--- EXERCISE DATA Enclosed Below ---
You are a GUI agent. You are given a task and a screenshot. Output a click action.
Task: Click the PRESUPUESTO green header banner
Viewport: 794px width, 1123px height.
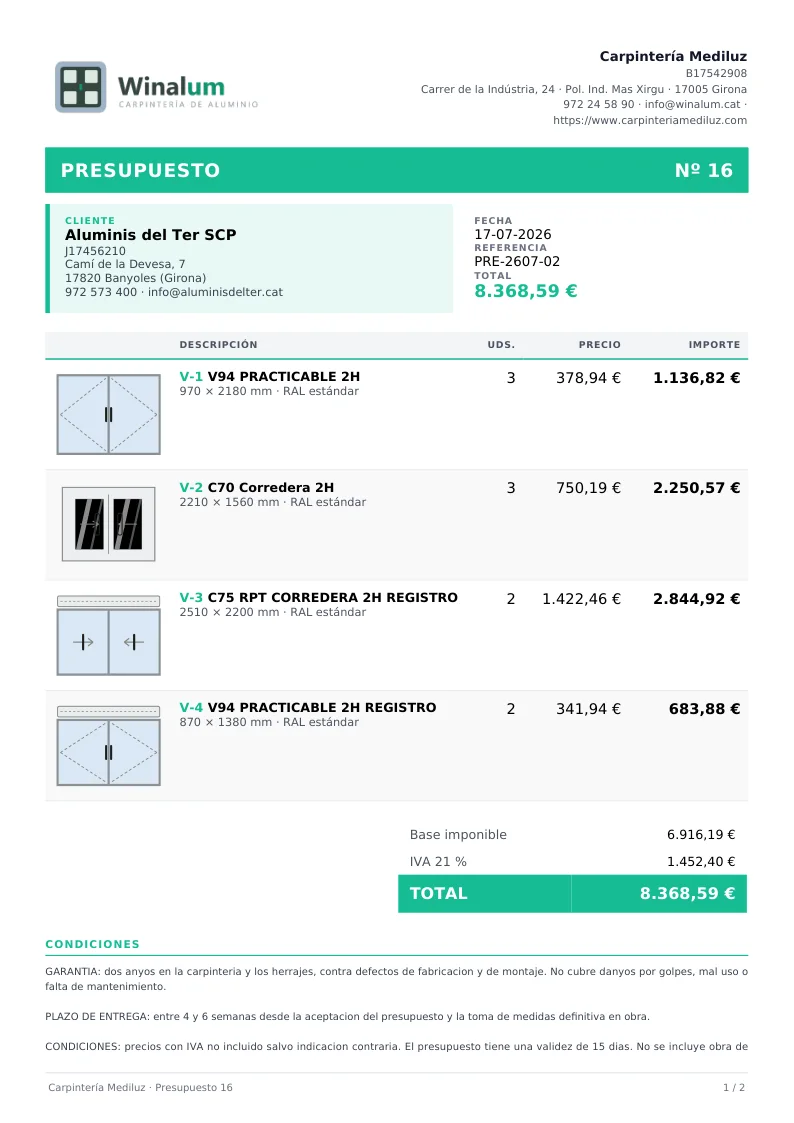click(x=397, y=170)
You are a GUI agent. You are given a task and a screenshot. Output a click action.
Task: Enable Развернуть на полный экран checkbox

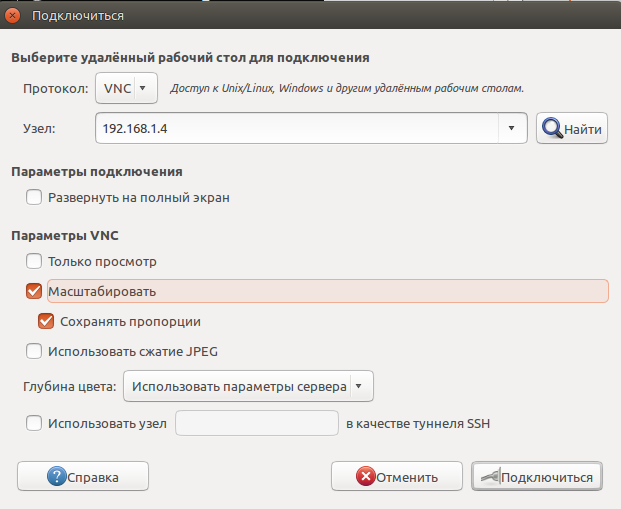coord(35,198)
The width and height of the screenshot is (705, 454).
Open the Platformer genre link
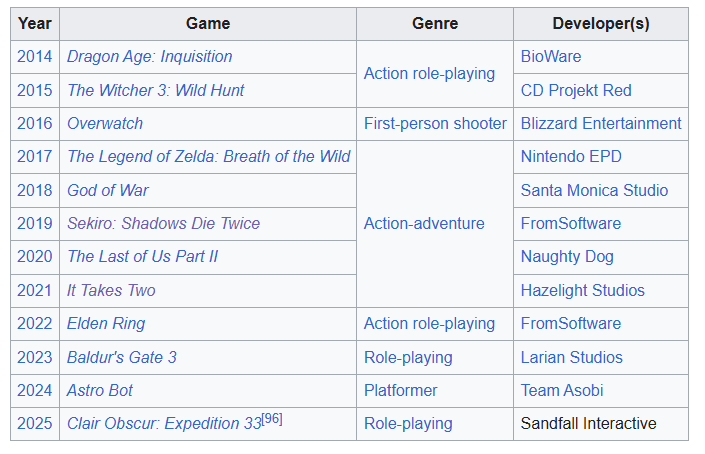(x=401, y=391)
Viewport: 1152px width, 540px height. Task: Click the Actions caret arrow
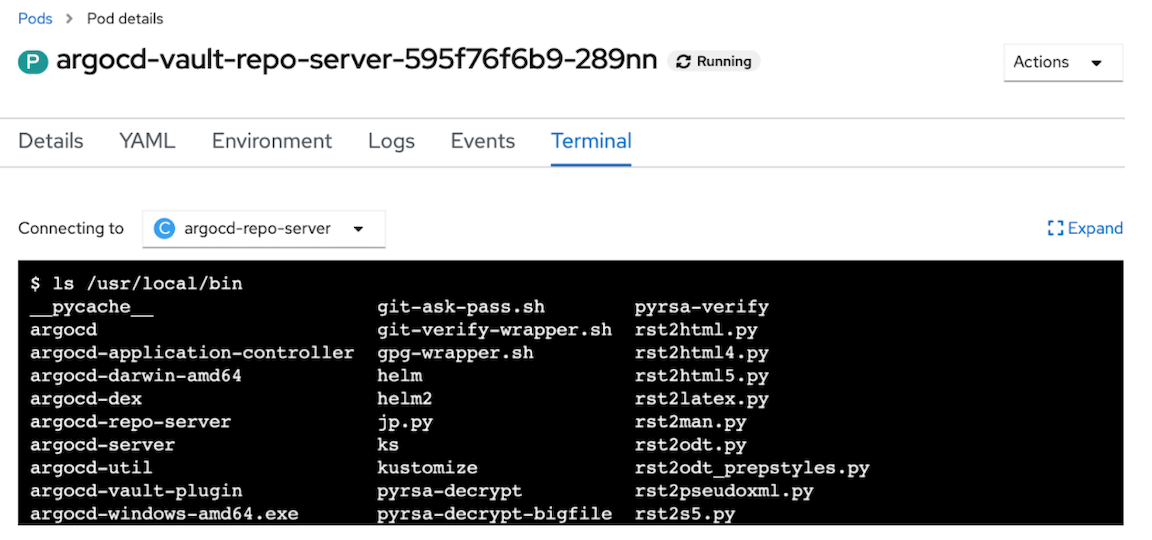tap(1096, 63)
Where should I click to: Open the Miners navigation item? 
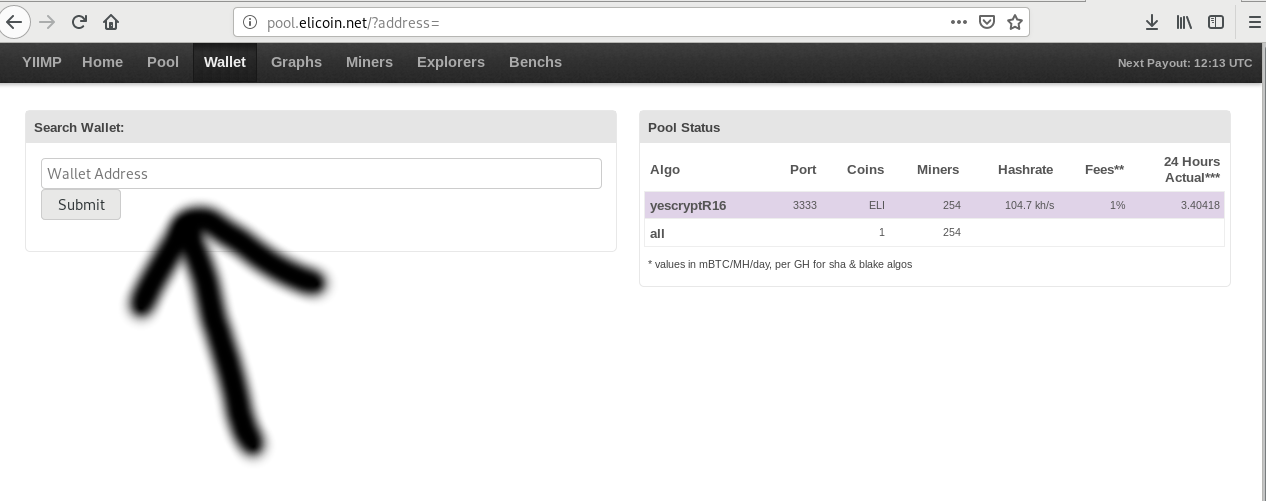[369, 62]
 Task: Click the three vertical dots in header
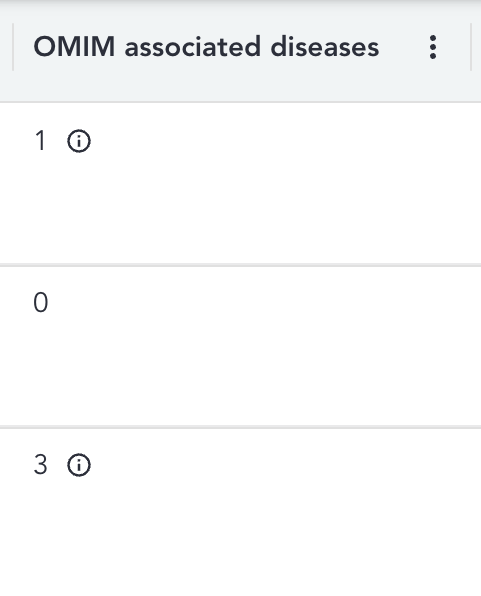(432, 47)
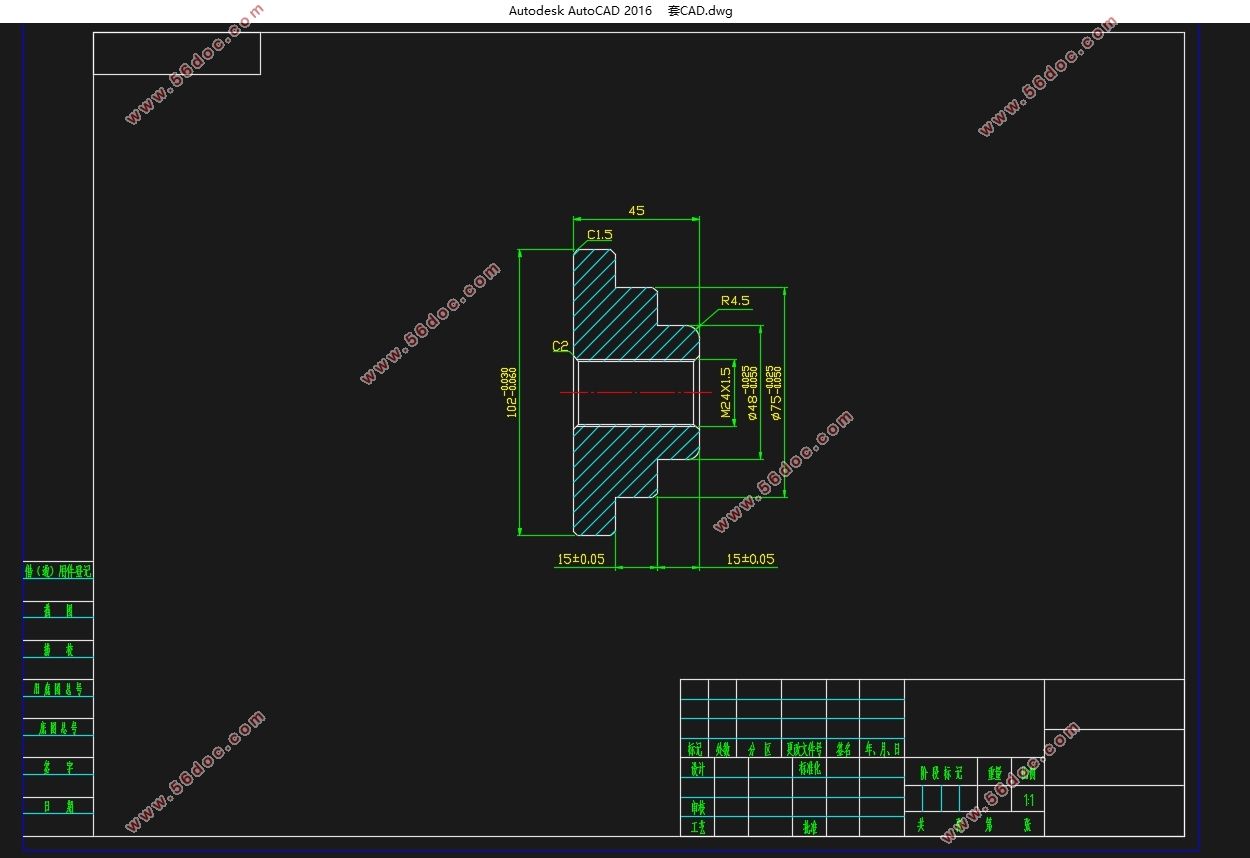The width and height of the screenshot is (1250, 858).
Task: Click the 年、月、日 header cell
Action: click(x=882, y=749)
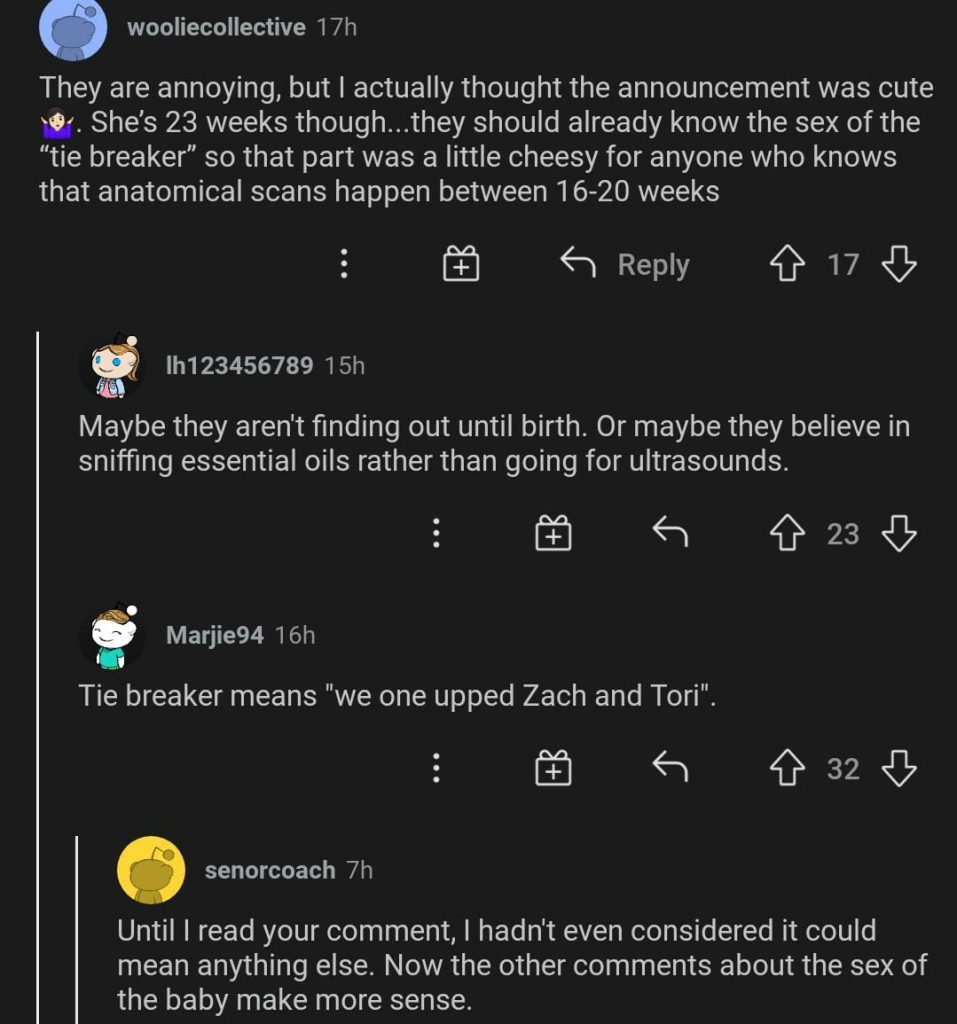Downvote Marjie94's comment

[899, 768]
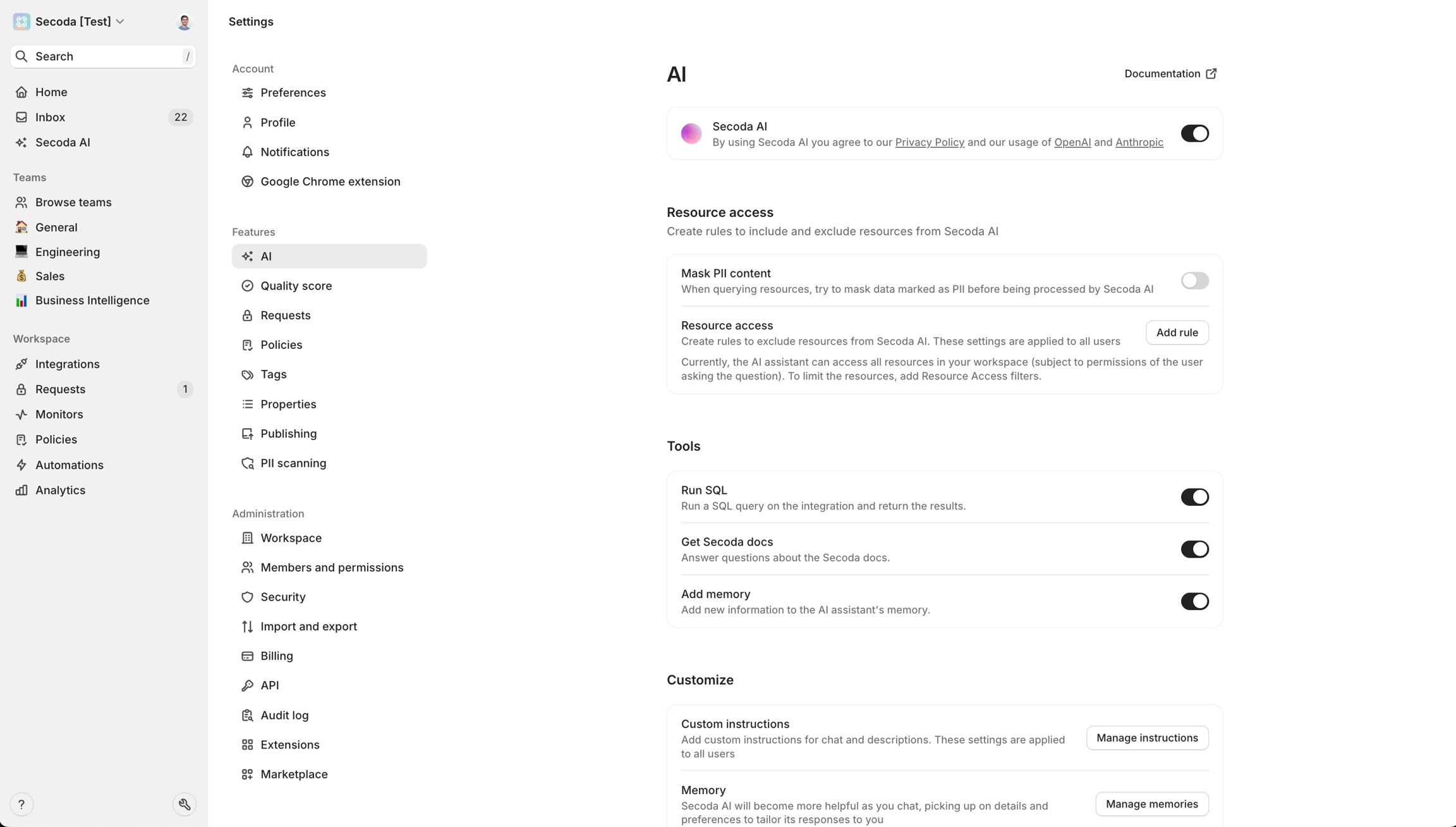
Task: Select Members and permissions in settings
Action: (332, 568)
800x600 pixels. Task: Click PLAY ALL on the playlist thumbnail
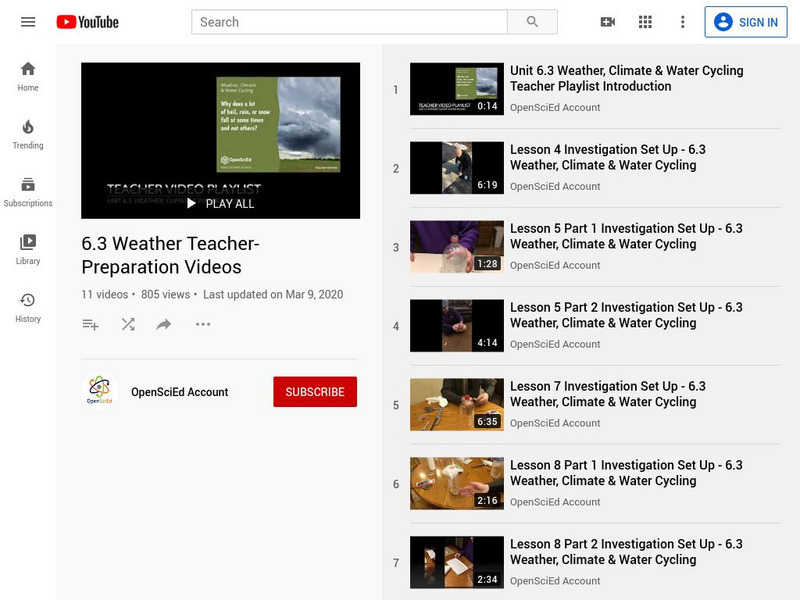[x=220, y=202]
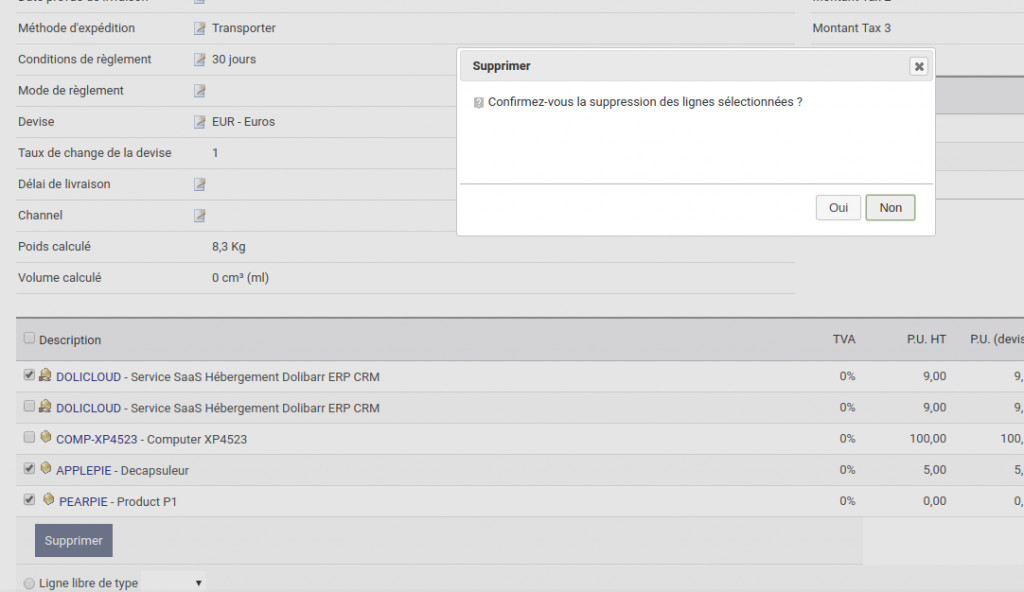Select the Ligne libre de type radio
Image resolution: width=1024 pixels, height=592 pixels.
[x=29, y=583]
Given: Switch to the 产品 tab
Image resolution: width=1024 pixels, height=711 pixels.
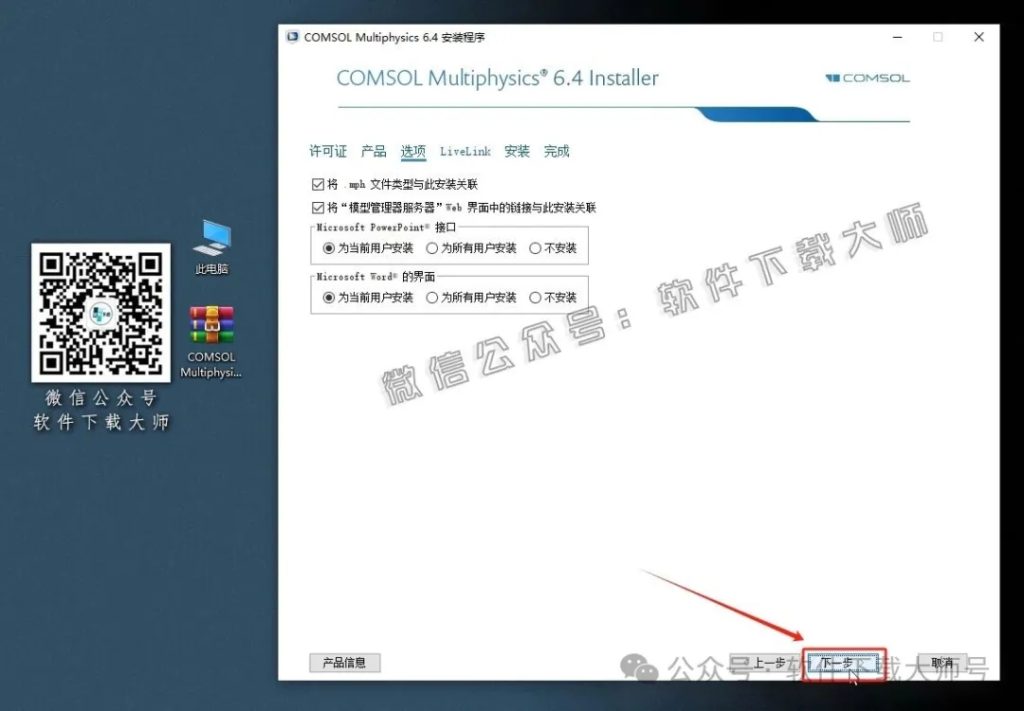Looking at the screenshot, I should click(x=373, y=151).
--- End of Enclosed EXERCISE DATA ---
Reproduce all entries exactly. Pictures do not belong in the copy.

OUTPUT FOR THIS TASK =>
You are a GUI agent. You are given a task and a screenshot. Output a click action.
Task: Click the PRESUPUESTO green header banner
Viewport: 794px width, 1123px height.
click(x=397, y=170)
You are a GUI agent. You are given a task and a screenshot. Output a click action.
Task: Enable Развернуть на полный экран checkbox

coord(35,198)
The width and height of the screenshot is (705, 454).
Open the Platformer genre link
(x=401, y=391)
Viewport: 1152px width, 540px height. Task: Click the Actions caret arrow
tap(1096, 63)
Where should I click to: Open the Miners navigation item? 
[369, 62]
 Task: Click the three vertical dots in header
(432, 47)
The width and height of the screenshot is (1250, 858).
Task: Click the 年、月、日 header cell
Action: click(x=882, y=749)
Downvote Marjie94's comment

[899, 768]
Task: Select Members and permissions in settings
Action: (332, 568)
800x600 pixels. Task: Click PLAY ALL on the playlist thumbnail
[x=220, y=202]
Select the Ligne libre de type radio
Image resolution: width=1024 pixels, height=592 pixels.
[x=29, y=583]
Given: Switch to the 产品 tab
Image resolution: width=1024 pixels, height=711 pixels.
Looking at the screenshot, I should click(x=373, y=151).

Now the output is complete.